_Task brief_. Your output must be the line containing "Open the military tank department panel" followed by every later line in the entries below, all copied exactly.

● ● ● ● ● ● ●

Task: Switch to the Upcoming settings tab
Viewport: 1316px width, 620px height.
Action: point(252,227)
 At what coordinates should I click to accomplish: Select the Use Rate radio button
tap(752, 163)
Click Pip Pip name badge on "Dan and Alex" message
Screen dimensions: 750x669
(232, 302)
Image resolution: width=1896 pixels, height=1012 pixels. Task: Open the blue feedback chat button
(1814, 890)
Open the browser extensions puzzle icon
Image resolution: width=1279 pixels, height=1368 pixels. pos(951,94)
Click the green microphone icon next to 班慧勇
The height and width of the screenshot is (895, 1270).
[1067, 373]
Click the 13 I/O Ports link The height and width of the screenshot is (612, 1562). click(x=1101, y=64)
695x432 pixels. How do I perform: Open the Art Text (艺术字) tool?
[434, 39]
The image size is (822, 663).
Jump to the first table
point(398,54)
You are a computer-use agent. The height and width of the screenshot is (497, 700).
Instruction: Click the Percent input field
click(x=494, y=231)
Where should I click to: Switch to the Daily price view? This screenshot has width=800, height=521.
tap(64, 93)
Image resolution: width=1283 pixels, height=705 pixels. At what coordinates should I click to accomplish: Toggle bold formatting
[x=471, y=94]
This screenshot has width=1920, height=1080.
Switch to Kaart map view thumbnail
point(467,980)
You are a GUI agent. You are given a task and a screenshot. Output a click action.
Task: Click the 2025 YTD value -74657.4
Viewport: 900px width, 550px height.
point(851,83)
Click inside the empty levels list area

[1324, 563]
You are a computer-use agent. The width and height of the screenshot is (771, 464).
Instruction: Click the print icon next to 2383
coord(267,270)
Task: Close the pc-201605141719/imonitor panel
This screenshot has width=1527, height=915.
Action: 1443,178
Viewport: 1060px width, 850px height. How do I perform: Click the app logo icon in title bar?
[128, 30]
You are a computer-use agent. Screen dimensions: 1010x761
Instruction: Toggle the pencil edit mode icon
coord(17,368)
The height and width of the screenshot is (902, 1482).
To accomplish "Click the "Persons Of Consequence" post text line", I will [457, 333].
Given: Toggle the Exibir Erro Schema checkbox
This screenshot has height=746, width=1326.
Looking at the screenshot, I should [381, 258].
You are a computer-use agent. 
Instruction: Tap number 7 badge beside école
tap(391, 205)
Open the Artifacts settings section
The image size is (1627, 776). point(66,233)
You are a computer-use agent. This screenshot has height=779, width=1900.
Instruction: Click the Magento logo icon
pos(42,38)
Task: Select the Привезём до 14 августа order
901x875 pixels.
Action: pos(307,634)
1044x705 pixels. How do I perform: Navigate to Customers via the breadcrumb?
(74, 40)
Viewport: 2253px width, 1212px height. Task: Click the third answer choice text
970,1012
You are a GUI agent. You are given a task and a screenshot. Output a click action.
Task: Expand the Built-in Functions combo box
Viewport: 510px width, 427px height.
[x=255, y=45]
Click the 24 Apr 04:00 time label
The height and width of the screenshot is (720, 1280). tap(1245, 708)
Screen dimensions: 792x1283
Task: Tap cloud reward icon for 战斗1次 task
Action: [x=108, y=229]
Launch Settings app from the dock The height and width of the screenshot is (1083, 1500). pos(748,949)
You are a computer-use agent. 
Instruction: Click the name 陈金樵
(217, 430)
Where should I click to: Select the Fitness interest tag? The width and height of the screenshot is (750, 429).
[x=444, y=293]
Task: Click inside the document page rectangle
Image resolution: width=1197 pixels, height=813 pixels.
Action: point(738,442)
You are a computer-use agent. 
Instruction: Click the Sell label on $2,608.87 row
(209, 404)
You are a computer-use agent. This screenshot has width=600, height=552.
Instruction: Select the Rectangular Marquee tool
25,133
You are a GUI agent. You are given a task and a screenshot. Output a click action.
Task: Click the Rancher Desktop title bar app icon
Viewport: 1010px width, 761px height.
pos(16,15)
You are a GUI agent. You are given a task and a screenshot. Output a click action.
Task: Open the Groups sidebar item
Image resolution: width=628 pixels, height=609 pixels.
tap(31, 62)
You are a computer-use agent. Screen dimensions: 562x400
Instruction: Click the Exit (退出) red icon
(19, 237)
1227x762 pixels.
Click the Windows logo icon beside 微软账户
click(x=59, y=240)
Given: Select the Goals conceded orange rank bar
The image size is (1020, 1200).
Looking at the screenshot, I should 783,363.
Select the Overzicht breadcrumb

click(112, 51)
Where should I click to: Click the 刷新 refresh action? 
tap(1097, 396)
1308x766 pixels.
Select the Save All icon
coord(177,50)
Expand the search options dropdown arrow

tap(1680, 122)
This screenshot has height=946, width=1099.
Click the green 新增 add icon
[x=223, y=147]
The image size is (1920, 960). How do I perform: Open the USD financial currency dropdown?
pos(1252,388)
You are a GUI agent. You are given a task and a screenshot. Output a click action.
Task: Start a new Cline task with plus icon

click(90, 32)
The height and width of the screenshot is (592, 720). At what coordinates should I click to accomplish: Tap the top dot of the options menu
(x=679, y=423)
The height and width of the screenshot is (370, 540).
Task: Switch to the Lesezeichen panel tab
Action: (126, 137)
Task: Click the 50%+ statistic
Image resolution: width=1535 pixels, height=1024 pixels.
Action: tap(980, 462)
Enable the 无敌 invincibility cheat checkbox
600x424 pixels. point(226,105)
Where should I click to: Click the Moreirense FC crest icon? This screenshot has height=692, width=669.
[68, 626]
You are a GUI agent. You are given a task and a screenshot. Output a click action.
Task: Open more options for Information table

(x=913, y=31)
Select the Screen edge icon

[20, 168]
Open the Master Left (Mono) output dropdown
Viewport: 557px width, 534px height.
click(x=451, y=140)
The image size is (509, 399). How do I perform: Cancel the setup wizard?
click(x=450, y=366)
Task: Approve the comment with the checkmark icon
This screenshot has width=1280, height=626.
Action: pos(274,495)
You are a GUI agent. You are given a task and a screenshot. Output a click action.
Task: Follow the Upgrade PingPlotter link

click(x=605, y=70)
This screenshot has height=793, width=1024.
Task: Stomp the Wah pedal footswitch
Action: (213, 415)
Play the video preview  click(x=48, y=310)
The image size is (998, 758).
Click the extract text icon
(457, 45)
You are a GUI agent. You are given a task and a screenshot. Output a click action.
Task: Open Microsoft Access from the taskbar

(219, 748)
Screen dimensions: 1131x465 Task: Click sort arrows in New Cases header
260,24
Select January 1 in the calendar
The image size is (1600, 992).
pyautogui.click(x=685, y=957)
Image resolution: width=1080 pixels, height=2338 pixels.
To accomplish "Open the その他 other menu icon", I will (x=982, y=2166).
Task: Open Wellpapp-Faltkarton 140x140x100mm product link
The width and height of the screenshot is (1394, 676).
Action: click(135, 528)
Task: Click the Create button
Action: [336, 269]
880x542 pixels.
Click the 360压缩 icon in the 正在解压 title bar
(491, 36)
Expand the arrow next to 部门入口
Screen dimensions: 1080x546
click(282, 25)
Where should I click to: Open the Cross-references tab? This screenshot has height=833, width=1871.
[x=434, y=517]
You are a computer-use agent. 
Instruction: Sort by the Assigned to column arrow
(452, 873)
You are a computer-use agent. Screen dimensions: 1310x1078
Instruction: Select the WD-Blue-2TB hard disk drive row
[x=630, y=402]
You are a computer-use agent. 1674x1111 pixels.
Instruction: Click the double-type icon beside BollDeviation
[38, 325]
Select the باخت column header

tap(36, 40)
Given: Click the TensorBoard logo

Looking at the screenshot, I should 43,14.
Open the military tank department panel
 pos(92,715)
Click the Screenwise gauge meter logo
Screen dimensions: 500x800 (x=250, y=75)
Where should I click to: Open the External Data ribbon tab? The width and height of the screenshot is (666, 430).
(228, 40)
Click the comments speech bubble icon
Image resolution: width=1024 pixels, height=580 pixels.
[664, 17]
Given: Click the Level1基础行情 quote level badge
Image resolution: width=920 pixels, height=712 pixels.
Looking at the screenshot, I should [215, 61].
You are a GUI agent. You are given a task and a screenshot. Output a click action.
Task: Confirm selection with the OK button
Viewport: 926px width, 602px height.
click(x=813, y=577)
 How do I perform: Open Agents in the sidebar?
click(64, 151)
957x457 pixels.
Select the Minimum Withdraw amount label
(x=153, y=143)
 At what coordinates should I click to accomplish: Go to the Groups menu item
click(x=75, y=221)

● ● ● ● ● ● ●

_Task output_.
Open the military tank department panel
 pos(92,715)
Click the Screenwise gauge meter logo
Screen dimensions: 500x800 (x=250, y=75)
Where should I click to: Open the External Data ribbon tab? The width and height of the screenshot is (666, 430).
(228, 40)
Click the comments speech bubble icon
Image resolution: width=1024 pixels, height=580 pixels.
[664, 17]
Given: Click the Level1基础行情 quote level badge
Image resolution: width=920 pixels, height=712 pixels.
Looking at the screenshot, I should [215, 61].
You are a GUI agent. You are given a task and a screenshot. Output a click action.
Task: Confirm selection with the OK button
Viewport: 926px width, 602px height.
click(x=813, y=577)
 How do I perform: Open Agents in the sidebar?
click(64, 151)
957x457 pixels.
Select the Minimum Withdraw amount label
(x=153, y=143)
 At what coordinates should I click to accomplish: Go to the Groups menu item
click(x=75, y=221)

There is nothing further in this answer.